Tuesday, February 14, 2006

Blue's Clues: Bring It On?

by Tom Bozzo

Via Mark Thoma, new research suggests that boomers who watched lots of TV didn't have lower test scores or materially worse labor market outcomes.

I'd be more convinced if the authors had done some research on Generations X and/or Y as well. The last forty to fifty years have seen some qualitative change in television, after all, and whereas the adults of the fifties and sixties might not have had an Arrested Development to be murdered by careless Fox programmers, children didn't have to watch Action Figure Man: The How To Buy Action Figure Man episode, either. I'd also be curious to see how the quantity of viewing has varied by generation.

More: One of the paper's more freakonomic results, not mentioned in the abstract, is that the effects of watching TV differ based on the extent to which the subjects parents read to them as children. Specifically, TV watching has a larger positive effect for children who aren't read to; the effect is negative (if small and insignificant) for children with more exposure to books.

I think a reasonable explanation can be concocted. Consider the annoying e|i bug. It might take a PhD in marketing to find the educational content in some programs so labeled, but the content rationalizations may actually have some substance if the alternative is a media void: Even "Three's Company" (or, given the time period covered by the study, "Gunsmoke") "teaches" story comprehension. On the other hand, if kids who could be reading books (or having books read to them), get some slightly better-quality time crowded out by TV. At least, given suitable choice of content, that turns out to be not so bad.
Comments:
Honestly, I don't think you could do a meaningful study on Generation Y without considering the content of the television being watched. I'd toss my TV right out the window if I didn't think that children who watch Sesame Street have very different outcomes than children who watch HBO at will.
 
I watched so much TV as a kid that I had the schedules of the 4 channels we received memorized. I can't say I turned out badly, but I don't have a great attention span. Can I blame that on TV? I can't. At some point, you have to accept your faults. I probably would have had a short attention span if I had grown up on a deserted island with no TV. It's hardwired. Is TV bad? Well, there is a lot more TV out there today then there was back then. I now spend a lot of time listening to it, not watching it. IMO, TV is not the enemy. You are what you are, and you work with what you have.
 
PS: As I noted in an edit of the original post, I'm curious about the quantity as well as the quality of TV, too. Despite our nonrandom sample (overrepresenting upper-middle class families with stay-at-home parents), even we know people who put TVs in their preschoolers' rooms.

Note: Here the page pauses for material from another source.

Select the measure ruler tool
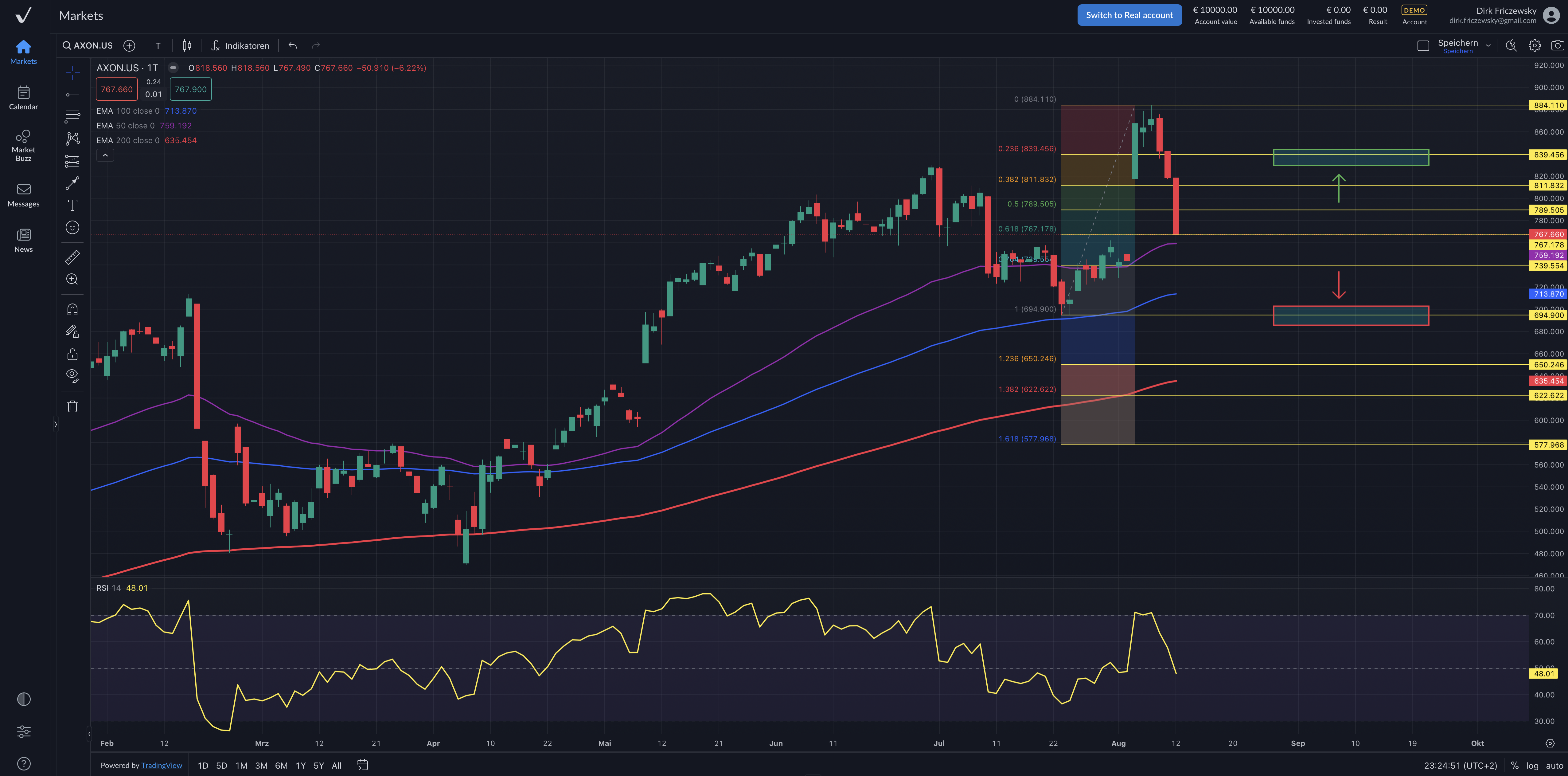This screenshot has height=776, width=1568. 72,257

Sara: I basically agree. My brother and I had a steady, if not totally unmetered, school-age diet of televised junk food when we were growing up -- Tom & Jerry and Gilligan's Island weekday afternoons; Bugs Bunny, Scooby Doo, Abbott & Costello, and Dr. Shock on the weekends -- and we turned out OK, too. (The main thing I miss *is* the Saturday afternoon presentation of SF/horror movie classics on the old Philadelphia UHF stations.) However, the study's emphasis is preschool viewing, where parents in principle control the TV.
 
So the premise is that my Channel 17 Wee Willie Weber/Ruff and Ready/Kimba/Prince Planet (yes, Hanna-Barbera and 1960s anime--no wonder I think the world is flat and everyone has large eyes) days were more warping than the endless TOS/Gilligan reruns, with the occasional Harry O or Longstreet thrown in?

I dunno. That seems more a misplaced premise based on having more data without a knowledge context (i.e., videotaping the pre-K set and drawing anthropomorphic conclusions) than a viable hypothesis. Pre-grade school children have more free time than school-attending ones, so two hours at age three is not the same allocation of available time as two hours at fifteen.
 
It's not so much that I have a premise that fifties or sixties TV is more or less warping than eighties or nineties TV, so much as that Gentzkow and Shapiro haven't shown that it isn't. And forty years is long enough in electronic entertainment time that more data would be needed to establish that they'd discovered a new law of social science.